*ACTIVITY*. The result should hold only the lines from the one with "Task: Click the Apply button" through the final line of the data below, transcribed exactly, pictures left out.

╭─ INFORMATION SUPPLIED

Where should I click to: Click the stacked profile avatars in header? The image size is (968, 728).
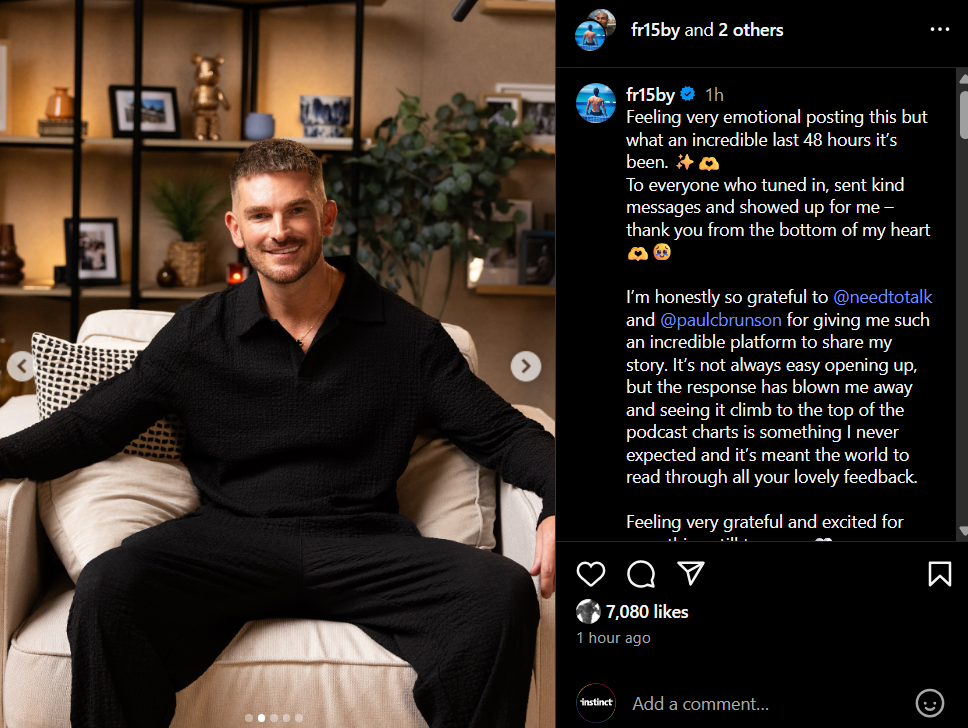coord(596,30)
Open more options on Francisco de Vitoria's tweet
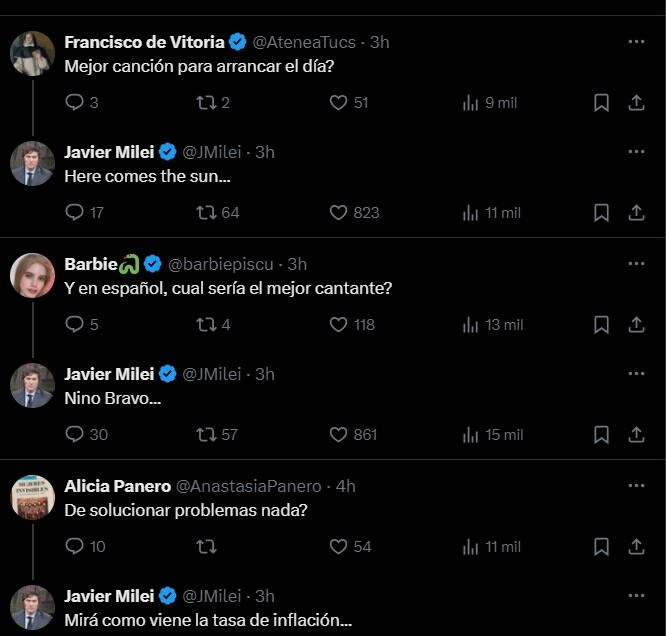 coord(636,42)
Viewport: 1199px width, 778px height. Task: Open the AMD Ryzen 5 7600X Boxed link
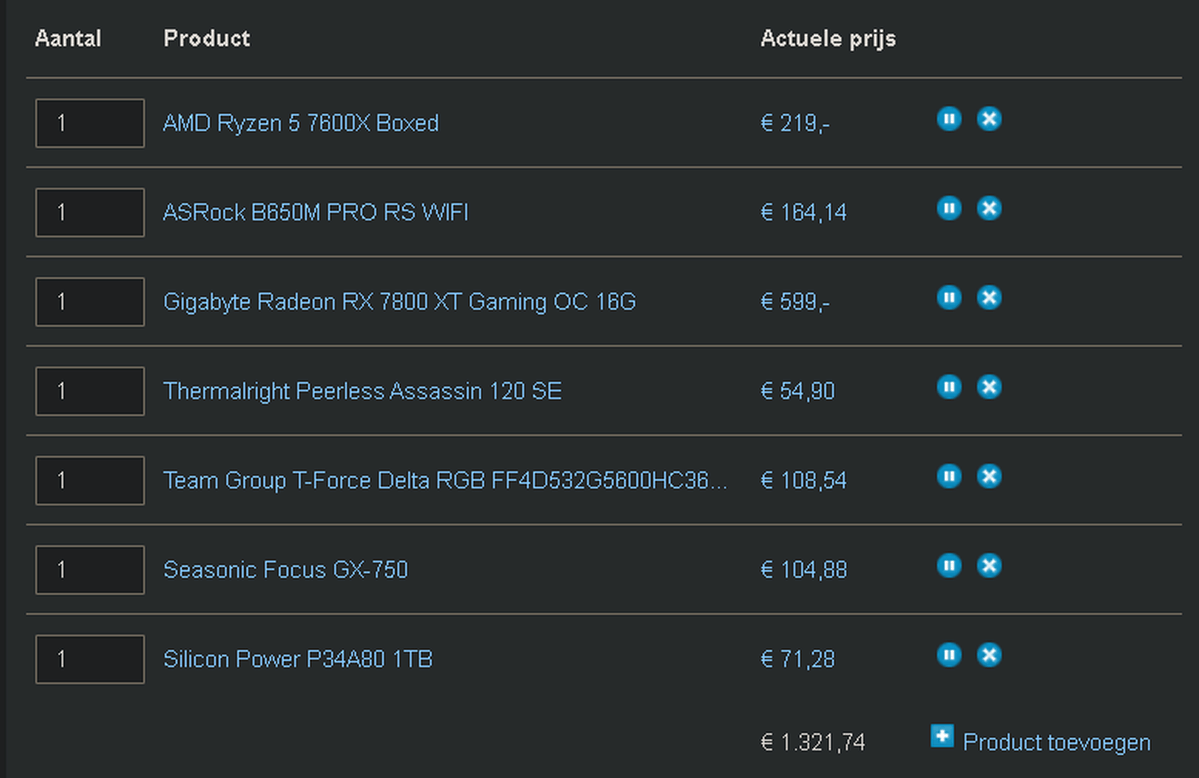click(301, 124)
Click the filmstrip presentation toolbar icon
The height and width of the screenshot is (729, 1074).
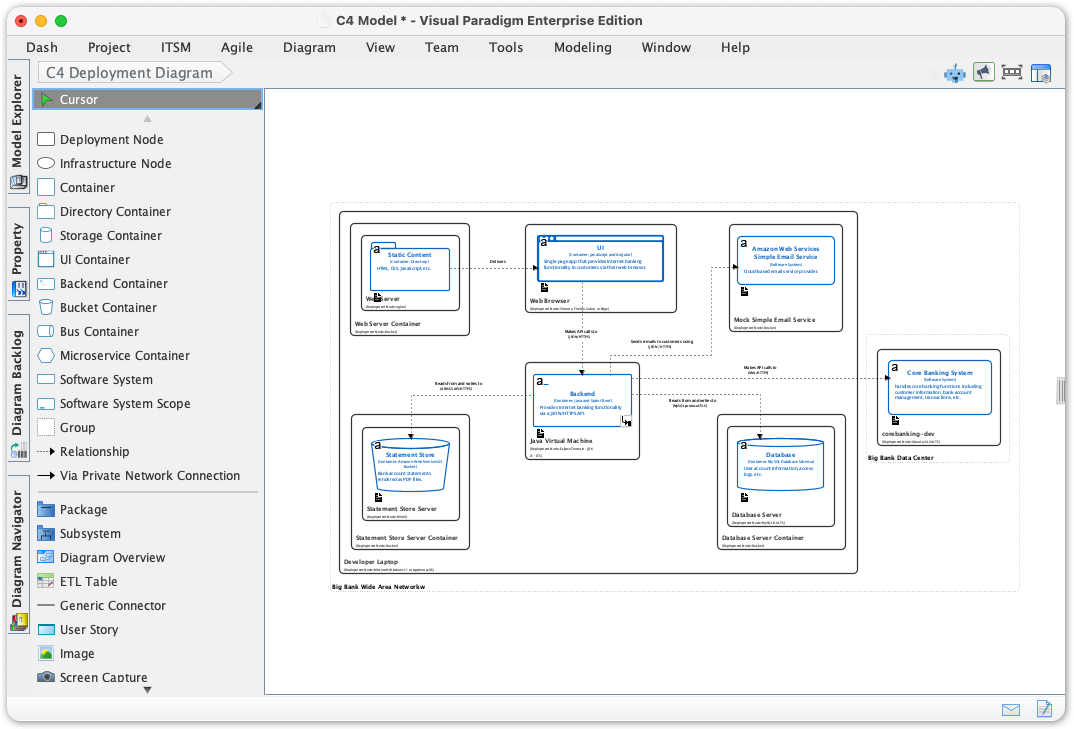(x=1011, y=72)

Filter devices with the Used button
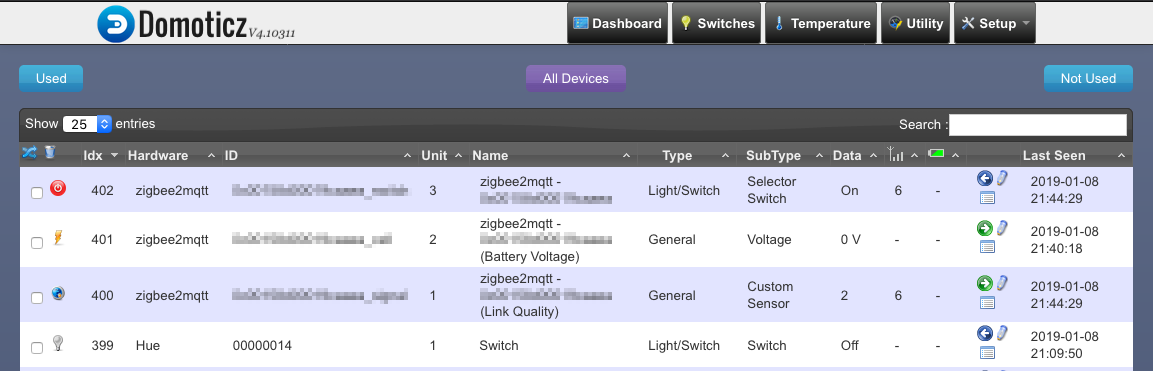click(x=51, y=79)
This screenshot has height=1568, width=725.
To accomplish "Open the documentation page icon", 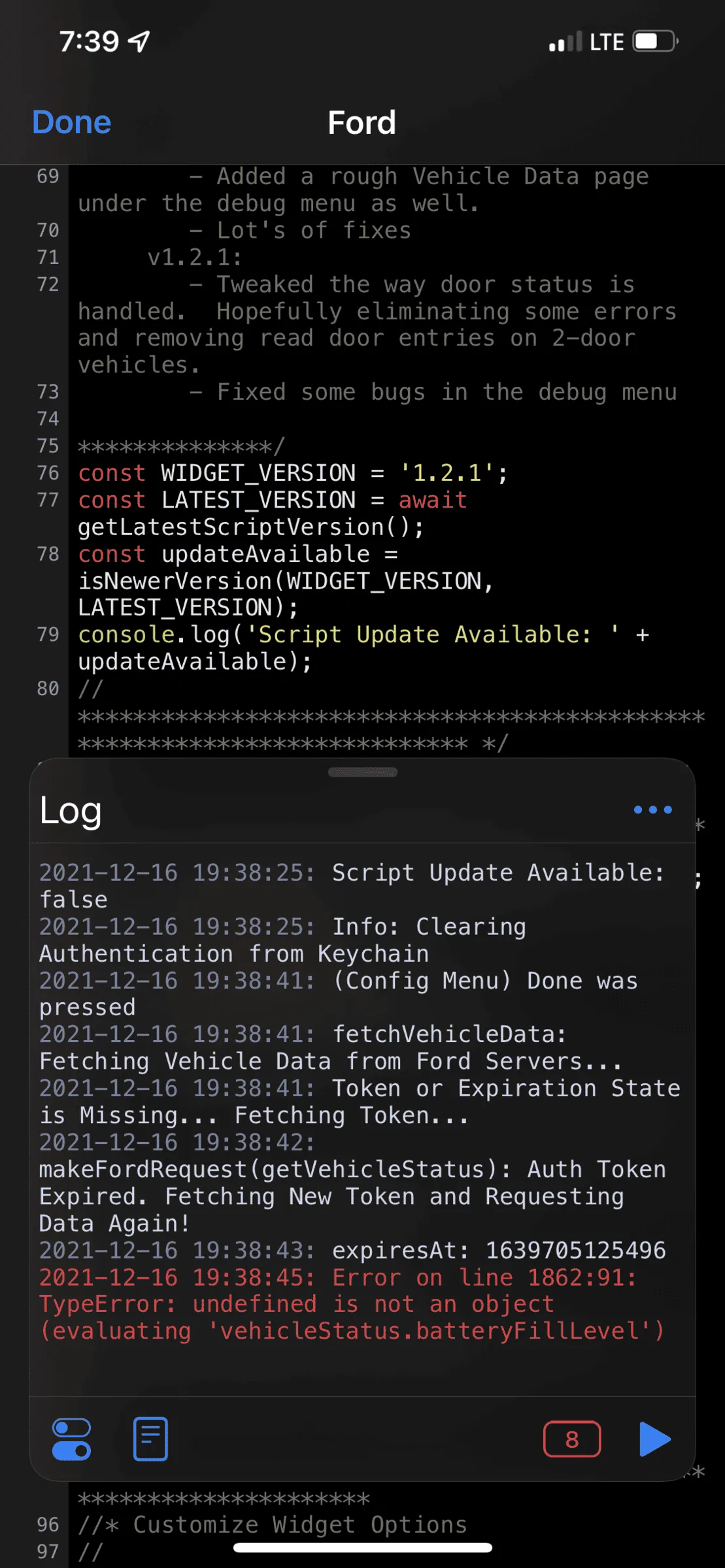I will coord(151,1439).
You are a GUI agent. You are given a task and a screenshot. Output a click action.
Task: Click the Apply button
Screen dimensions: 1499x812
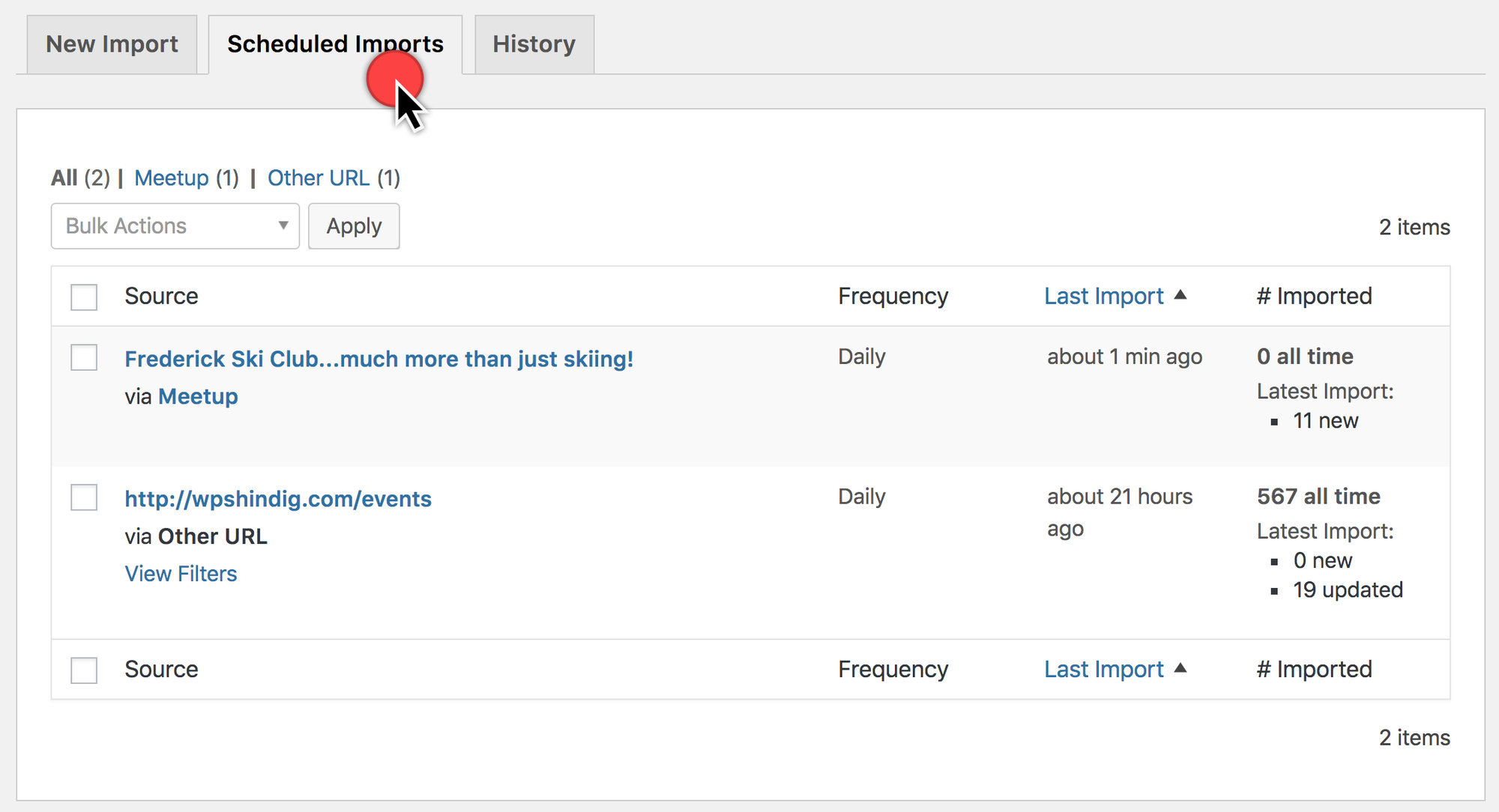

╰─

*COMPLETED EXERCISE*.
Task: Click the Apply button
Screen dimensions: 1499x812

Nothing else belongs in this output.